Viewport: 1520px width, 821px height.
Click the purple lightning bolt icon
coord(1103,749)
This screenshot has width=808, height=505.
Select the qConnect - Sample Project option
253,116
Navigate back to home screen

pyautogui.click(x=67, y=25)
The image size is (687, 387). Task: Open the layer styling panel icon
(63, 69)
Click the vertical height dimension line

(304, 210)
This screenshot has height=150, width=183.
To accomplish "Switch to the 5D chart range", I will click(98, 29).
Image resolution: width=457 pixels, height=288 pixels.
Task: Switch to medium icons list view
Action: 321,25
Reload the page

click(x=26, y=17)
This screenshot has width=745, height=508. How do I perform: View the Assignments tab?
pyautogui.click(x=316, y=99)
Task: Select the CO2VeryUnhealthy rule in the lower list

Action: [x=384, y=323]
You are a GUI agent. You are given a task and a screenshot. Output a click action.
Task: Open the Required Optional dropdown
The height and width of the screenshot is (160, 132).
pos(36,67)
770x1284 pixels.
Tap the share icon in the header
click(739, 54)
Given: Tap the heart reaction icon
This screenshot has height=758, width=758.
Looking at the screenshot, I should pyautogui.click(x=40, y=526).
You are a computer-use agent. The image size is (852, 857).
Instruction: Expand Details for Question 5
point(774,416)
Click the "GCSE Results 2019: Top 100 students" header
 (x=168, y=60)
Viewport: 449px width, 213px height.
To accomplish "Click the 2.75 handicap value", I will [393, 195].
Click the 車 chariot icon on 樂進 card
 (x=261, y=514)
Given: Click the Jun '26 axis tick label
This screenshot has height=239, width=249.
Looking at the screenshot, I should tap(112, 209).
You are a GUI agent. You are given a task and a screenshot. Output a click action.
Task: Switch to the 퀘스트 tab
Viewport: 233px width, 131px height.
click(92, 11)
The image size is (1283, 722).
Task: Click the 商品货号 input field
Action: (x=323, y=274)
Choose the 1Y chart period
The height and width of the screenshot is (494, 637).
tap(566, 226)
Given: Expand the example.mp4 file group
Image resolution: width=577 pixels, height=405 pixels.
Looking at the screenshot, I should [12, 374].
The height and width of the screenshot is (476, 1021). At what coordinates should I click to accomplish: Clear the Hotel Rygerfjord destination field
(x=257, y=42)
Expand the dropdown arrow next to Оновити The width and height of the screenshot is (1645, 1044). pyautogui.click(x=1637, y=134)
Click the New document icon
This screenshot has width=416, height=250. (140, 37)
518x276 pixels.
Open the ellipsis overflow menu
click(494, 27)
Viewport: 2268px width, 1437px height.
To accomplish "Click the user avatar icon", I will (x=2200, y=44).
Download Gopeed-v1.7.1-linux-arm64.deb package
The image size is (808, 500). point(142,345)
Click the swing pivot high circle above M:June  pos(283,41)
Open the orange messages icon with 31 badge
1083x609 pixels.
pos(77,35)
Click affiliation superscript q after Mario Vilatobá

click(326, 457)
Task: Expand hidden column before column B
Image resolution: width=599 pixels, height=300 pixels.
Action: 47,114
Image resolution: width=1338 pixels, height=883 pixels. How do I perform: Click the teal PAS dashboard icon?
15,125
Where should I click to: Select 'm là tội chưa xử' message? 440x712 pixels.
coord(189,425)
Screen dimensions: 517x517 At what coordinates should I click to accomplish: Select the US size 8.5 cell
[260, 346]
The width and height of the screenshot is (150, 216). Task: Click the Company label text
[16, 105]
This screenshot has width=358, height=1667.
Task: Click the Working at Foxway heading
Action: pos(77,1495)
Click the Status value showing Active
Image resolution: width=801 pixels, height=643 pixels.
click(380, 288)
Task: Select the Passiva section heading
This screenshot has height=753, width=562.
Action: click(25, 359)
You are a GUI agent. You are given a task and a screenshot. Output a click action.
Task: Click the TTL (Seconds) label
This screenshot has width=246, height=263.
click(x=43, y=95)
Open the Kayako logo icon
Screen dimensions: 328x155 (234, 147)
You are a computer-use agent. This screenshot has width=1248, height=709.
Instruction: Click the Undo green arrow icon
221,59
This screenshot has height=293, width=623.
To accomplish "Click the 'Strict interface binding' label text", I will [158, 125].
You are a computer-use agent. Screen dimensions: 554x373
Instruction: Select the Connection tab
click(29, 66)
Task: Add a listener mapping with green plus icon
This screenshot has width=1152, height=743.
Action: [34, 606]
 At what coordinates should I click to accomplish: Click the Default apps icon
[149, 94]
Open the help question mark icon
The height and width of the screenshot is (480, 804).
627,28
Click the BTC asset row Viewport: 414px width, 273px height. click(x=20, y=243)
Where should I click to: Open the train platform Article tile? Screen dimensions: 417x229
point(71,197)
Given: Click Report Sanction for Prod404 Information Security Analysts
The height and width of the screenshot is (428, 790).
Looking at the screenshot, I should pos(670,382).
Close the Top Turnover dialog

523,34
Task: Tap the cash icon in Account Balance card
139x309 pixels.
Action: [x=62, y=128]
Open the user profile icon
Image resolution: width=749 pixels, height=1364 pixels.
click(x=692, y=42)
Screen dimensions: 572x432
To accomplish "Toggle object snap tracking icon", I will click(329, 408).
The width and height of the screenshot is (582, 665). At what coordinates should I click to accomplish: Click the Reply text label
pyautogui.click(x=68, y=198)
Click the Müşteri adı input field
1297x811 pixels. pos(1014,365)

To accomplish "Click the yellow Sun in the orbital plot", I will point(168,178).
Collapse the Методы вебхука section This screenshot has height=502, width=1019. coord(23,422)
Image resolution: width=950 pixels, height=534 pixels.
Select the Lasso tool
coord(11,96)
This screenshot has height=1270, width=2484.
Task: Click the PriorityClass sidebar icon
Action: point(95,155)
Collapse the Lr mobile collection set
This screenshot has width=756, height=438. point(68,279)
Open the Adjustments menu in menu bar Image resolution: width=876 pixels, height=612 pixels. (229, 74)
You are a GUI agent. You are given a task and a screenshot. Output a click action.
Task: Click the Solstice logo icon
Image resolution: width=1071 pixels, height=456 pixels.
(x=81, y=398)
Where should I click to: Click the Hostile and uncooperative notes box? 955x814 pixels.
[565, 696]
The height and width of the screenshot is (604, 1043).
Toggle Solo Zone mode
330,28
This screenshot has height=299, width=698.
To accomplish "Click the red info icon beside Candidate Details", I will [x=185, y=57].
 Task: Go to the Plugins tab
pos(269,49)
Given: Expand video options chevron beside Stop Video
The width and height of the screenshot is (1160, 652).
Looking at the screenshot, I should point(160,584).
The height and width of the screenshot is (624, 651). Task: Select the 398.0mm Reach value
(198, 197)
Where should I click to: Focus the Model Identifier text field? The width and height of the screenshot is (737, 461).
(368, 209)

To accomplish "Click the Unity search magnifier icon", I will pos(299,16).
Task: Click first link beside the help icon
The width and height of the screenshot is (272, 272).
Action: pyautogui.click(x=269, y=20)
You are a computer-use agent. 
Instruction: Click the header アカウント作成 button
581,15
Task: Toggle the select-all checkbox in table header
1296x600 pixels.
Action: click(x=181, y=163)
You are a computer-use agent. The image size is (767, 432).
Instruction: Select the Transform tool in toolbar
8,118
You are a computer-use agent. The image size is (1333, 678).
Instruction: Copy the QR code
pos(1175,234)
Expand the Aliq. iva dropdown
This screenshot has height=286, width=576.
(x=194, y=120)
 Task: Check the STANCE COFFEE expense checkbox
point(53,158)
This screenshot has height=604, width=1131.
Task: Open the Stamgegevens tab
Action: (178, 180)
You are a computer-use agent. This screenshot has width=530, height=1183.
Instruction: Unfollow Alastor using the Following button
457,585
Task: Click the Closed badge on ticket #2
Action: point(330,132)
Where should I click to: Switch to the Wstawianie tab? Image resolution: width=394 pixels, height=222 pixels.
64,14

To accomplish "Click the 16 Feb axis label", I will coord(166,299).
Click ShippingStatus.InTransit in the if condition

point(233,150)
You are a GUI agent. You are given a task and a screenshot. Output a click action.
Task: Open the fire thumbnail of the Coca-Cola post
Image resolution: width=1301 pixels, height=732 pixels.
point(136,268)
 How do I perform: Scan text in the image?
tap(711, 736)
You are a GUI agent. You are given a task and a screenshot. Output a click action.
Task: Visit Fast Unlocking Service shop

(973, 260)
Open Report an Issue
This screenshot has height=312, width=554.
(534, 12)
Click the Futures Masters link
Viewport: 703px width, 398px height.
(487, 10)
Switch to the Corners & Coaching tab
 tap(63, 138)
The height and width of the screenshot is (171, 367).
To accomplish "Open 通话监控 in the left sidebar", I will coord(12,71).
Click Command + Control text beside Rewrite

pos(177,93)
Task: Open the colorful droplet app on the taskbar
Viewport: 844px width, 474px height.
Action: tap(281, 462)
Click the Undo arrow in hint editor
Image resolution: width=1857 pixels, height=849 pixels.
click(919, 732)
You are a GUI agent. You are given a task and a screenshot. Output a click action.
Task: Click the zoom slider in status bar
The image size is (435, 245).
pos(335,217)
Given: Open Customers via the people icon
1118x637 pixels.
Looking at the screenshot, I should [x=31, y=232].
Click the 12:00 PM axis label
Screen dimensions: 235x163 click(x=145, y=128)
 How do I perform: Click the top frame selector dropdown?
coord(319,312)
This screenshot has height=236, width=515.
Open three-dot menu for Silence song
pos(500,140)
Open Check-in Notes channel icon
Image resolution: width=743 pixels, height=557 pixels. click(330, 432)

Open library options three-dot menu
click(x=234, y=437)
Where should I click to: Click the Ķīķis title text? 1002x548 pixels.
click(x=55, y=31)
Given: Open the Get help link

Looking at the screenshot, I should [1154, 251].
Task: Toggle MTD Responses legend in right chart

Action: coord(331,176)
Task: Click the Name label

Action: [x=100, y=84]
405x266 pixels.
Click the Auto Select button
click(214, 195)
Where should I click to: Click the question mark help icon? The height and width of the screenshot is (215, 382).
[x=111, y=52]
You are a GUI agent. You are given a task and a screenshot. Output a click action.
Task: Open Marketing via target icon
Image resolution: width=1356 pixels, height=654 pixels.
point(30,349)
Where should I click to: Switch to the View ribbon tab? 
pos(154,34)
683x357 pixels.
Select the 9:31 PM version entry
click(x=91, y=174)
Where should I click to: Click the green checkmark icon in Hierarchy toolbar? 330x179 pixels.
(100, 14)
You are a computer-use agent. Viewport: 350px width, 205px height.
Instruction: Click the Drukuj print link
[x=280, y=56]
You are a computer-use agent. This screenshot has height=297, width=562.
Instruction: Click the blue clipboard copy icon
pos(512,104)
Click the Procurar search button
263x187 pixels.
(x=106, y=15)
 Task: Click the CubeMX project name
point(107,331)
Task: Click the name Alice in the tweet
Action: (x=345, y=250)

- **Exercise**: Return the stretch of the records from the line containing "Given: Open the Get help link" through the end of the records, copying each line unchanged.

- **Task answer**:
Given: Open the Get help link

Looking at the screenshot, I should [1154, 251].
Task: Toggle MTD Responses legend in right chart

Action: coord(331,176)
Task: Click the Name label

Action: [x=100, y=84]
405x266 pixels.
Click the Auto Select button
click(214, 195)
Where should I click to: Click the question mark help icon? The height and width of the screenshot is (215, 382).
[x=111, y=52]
You are a GUI agent. You are given a task and a screenshot. Output a click action.
Task: Open Marketing via target icon
Image resolution: width=1356 pixels, height=654 pixels.
point(30,349)
Where should I click to: Switch to the View ribbon tab? 
pos(154,34)
683x357 pixels.
Select the 9:31 PM version entry
click(x=91, y=174)
Where should I click to: Click the green checkmark icon in Hierarchy toolbar? 330x179 pixels.
(100, 14)
You are a computer-use agent. Viewport: 350px width, 205px height.
Instruction: Click the Drukuj print link
[x=280, y=56]
You are a computer-use agent. This screenshot has height=297, width=562.
Instruction: Click the blue clipboard copy icon
pos(512,104)
Click the Procurar search button
263x187 pixels.
(x=106, y=15)
 Task: Click the CubeMX project name
point(107,331)
Task: Click the name Alice in the tweet
Action: (x=345, y=250)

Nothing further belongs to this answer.